### Selected text:

Convex Short Segment Instrumentation And Hemi-chevron Osteotomies For Putti Type 1 Thoracic Hemivertebrae: A Simple Treatment Option For Patients Under 5 Years Old

Presented at SMISS Annual Forum 2014
By Kamil Kose Prof Dr
With Mustafa Inanmaz , Levent Altinel , Emre Bal , Islam Caliskan , Cengiz Isik , Volkan Ergan ,

Disclosures: Kamil Kose Prof Dr None Mustafa Inanmaz None, Levent Altinel None, Emre Bal None, Islam Caliskan None, Cengiz Isik None, Volkan Ergan None,

This is a case series depicting the results of a novel surgical technique.

Congenital hemivertebrae have been treated by anterior and posterior growth arrest with/without fusion, anterior and posterior hemivertebrectomy, transpedicular hemivertebra excision, and transpedicular hemiepiphysiodesis. These approaches are complex and require experience. There is a need for a simple treatment method to treat these deformities.

To prove that a minimally invasive surgical technique can effectively control and even correct congenital scoliosis caused by a fully segmented hemivertebra.

Twelve patients under 5 years of age with Putti type1 hemivertebrae were treated by posterior convex short segment instrumentation, partial chevron osteotomies, and fusion. Scoliosis, segmental scoliosis, kyphosis, segmental kyphosis, trunk shift were measured both preoperatively and postoperatively.

### Tasks:
A: Put this sentence from the hemivertebrae abstract into Spanish: "These approaches are complex and require experience."
B: According to the hemivertebrae abstract, how many patients were treated?
C: Quote the hemivertebrae abstract, beginning at the words "Congenital hemivertebrae have" and stopping after "treat these deformities.".
The rows have nothing to do with the hemivertebrae abstract.

### Given records:

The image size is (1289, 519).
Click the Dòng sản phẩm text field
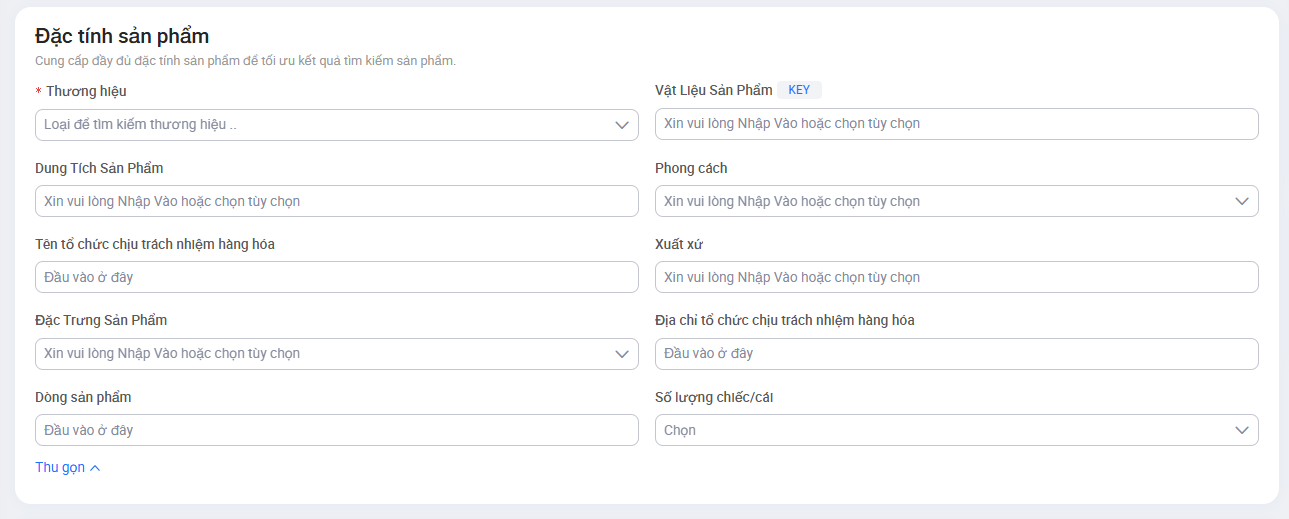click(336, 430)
==
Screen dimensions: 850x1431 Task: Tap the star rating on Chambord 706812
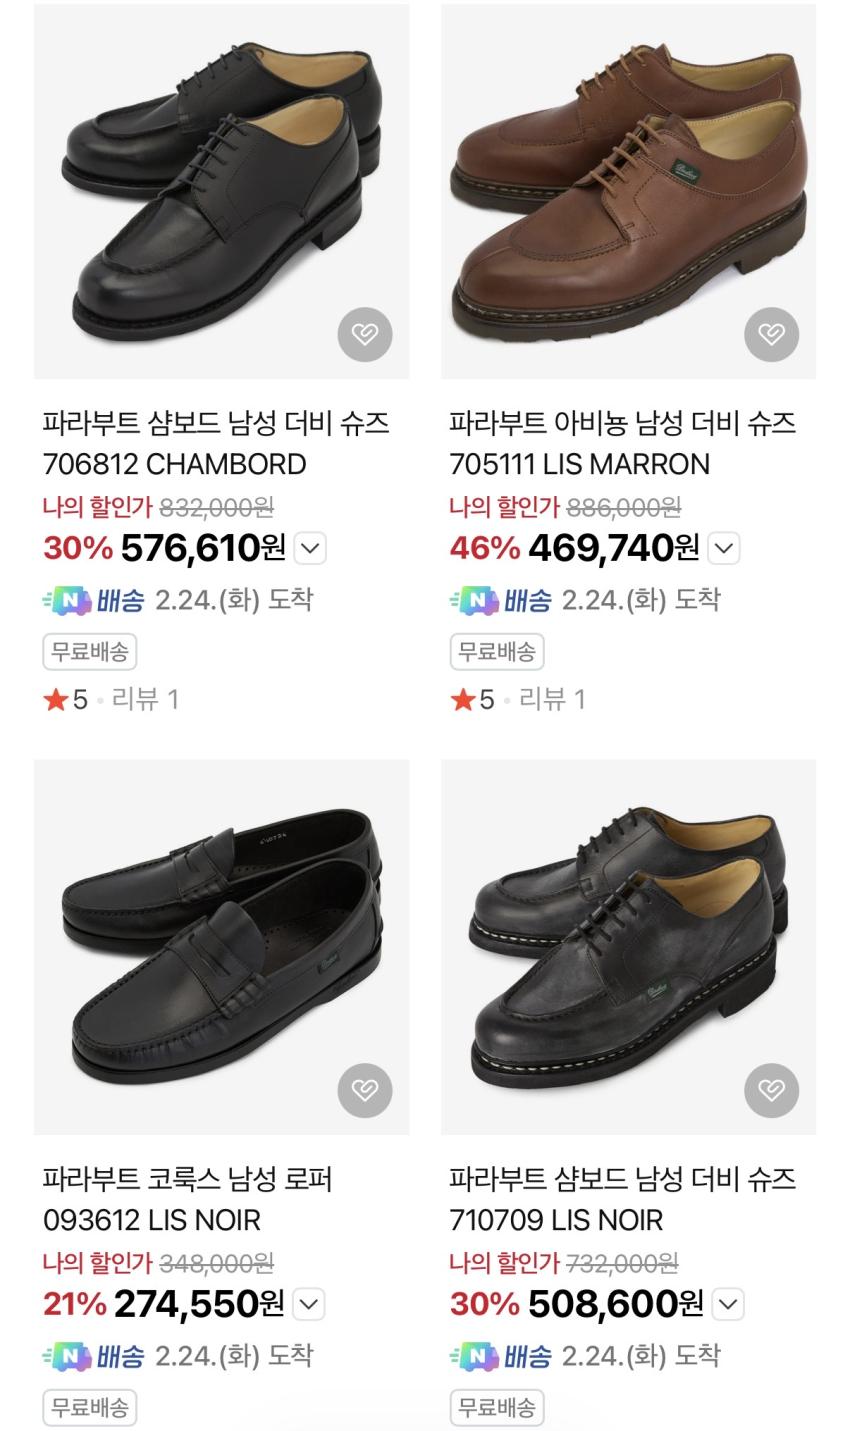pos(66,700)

### Numbered answers:
A: Estos enfoques son complejos y requieren experiencia.

B: Twelve patients under 5 years of age.

C:
Congenital hemivertebrae have been treated by anterior and posterior growth arrest with/without fusion, anterior and posterior hemivertebrectomy, transpedicular hemivertebra excision, and transpedicular hemiepiphysiodesis. These approaches are complex and require experience. There is a need for a simple treatment method to treat these deformities.